-- BEGIN --

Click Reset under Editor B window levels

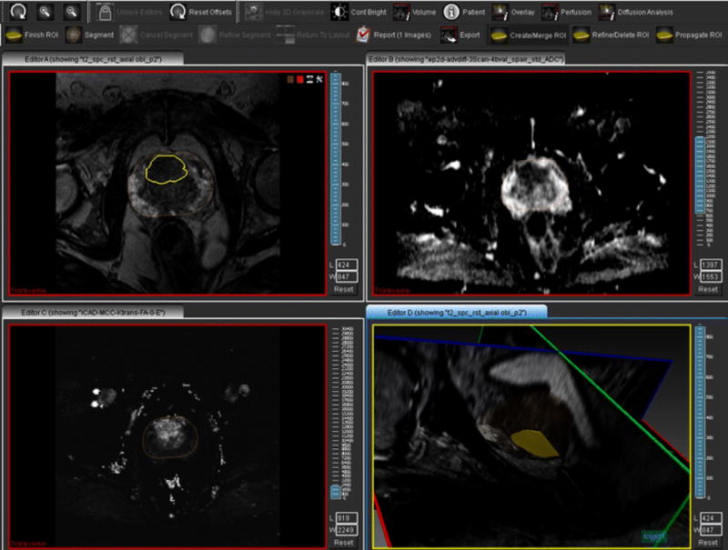pyautogui.click(x=707, y=289)
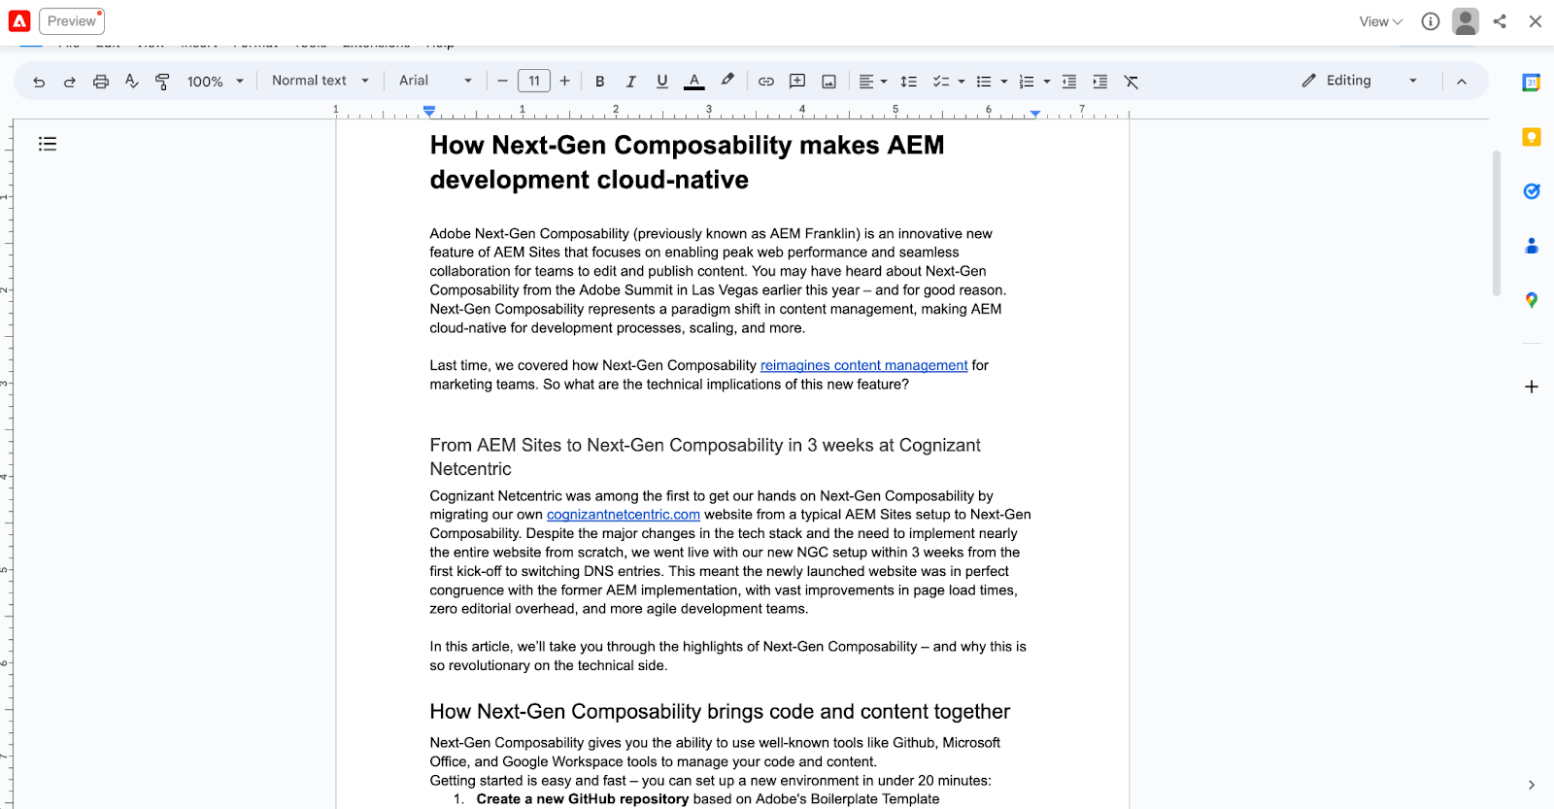Toggle bold formatting
The height and width of the screenshot is (809, 1554).
pos(600,82)

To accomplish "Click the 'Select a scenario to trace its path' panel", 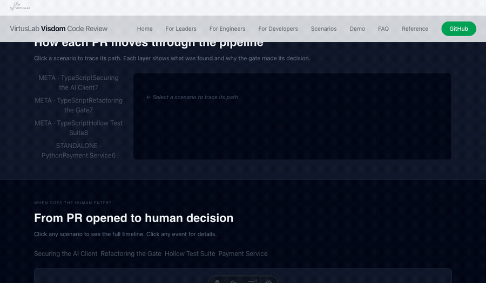I will click(292, 116).
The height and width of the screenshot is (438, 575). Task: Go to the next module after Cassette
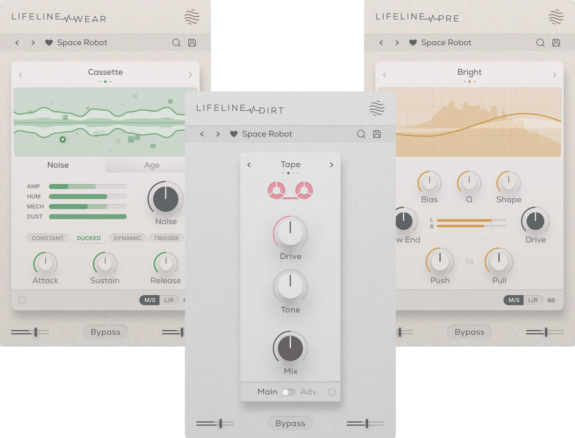click(x=190, y=74)
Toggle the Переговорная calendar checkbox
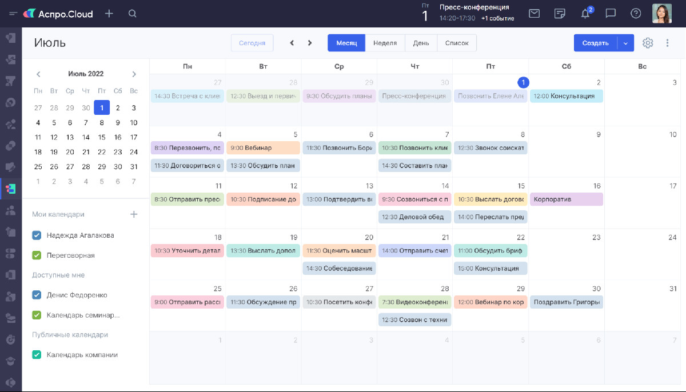Viewport: 686px width, 392px height. point(37,255)
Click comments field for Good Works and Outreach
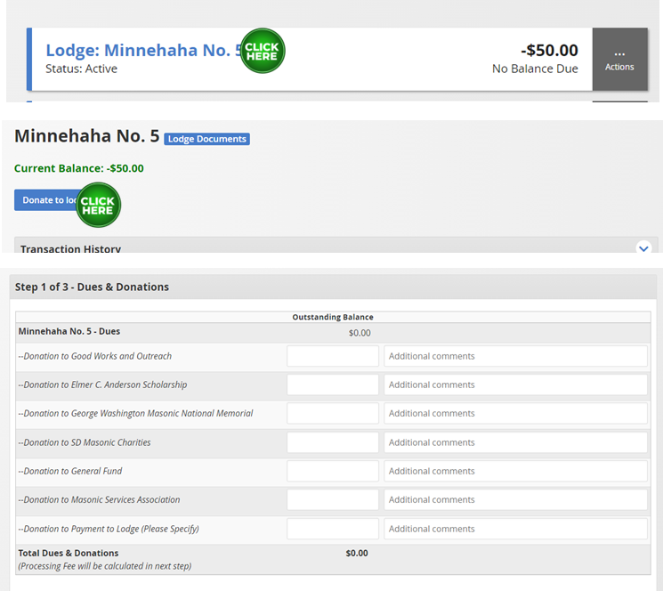 pyautogui.click(x=515, y=356)
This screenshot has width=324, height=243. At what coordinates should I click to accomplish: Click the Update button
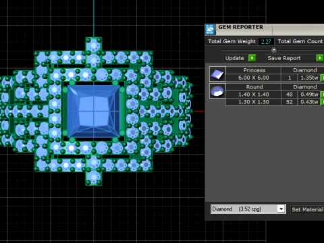point(235,58)
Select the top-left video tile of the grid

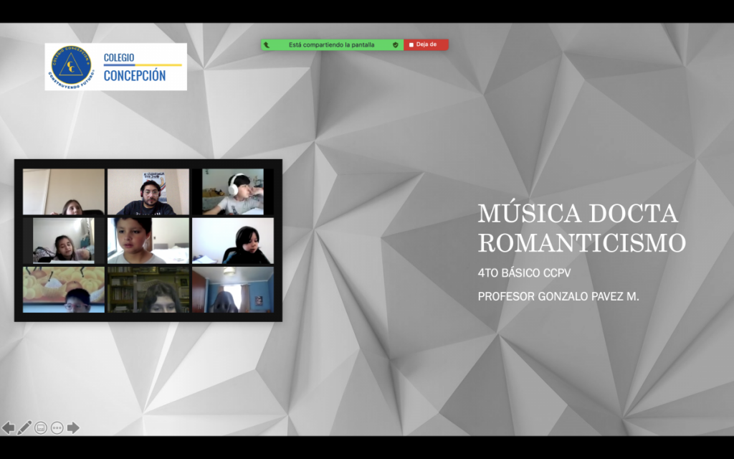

-- END --

Rewrite the rows from the line containing "The height and width of the screenshot is (438, 575)." through the end of the rows, replacing "Cassette" with "Cartridge" and leaving everything else unchanged. Omit the pictures from your answer.

The height and width of the screenshot is (438, 575). Task: Go to the next module after Cartridge
click(x=190, y=74)
Toggle the Переговорная calendar checkbox
Viewport: 686px width, 392px height. point(37,255)
Click comments field for Good Works and Outreach
 pyautogui.click(x=515, y=356)
This screenshot has width=324, height=243. At what coordinates should I click to accomplish: Click the Update button
point(235,58)
Select the top-left video tile of the grid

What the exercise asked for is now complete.